The panel will analyze how his investigation and embrace of Vedanta philosophy and practice confronts the standard views of what is possible for a "gay" man to know. For, by withholding from non-conformists the possibility of an engagement with "the divine", certain strands within conventional Western religious discourse produce what Foucault calls "regimes of truth" — power/knowledge relations that constitute "a set of rules by which truth is produced". In his personal search and his textual interrogation of notions of what constitutes a "self", Isherwood produced versions of subjective identification that disrupted authorized views of masculinity, and confronted the exclusivist modeling of the religious life as it was framed discursively within his own historical and cultural context.
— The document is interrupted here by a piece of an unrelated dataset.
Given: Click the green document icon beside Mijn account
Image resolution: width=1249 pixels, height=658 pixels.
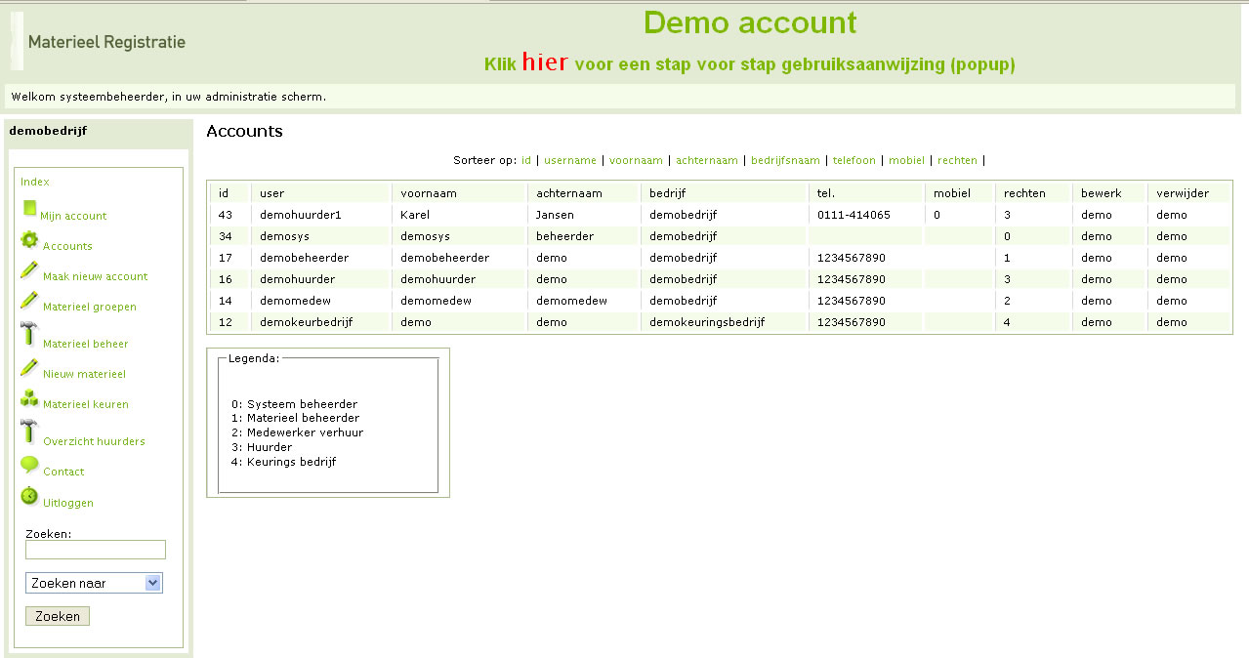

One panelist will interrogate modernist constructions common to the period, including the notion that “the homosexual” subject was an identity understood to signify developmental “failure”, in order to mark its difference from a presumably fully-developed, mature “heterosexual” being.

The discussion will draw upon Peter Berger's analysis of the functioning of "plausibility structures" in the sociology of knowledge systems, and the mechanisms by which different sources of knowledge and information are accorded "differential plausibility", with "deviant" views marginalized or excluded. "The threat to the social definitions of reality" writes Berger, with Thomas Luckmann, is neutralized by "assigning an inferior ontological status, and thereby a not-to-be-taken seriously cognitive status, to all definitions existing outside the symbolic universe" (Berger & Luckmann 1966, 133). One panelist will address the prejudicial dichotomizing which casts Western religious practice within a reified "rationalist" discourse, opposed to Hindu beliefs and practices which it characterizes as "superstitious".

Isherwood was inclined less to approach ideas as abstract principles and more as they were embodied in particular people. In Swami Prabhavananda, an exponent of the Ramakrishna Vedanta tradition, Isherwood found a life-long guide, and the narrative of his spiritual journey is the history of a relationship that deepened over forty years. That bond, and the non-dualist elements of Advaita Vedanta that made it a hospitable environment for a former atheist and all-round dissident to explore his spirituality, will be another focus of this discussion.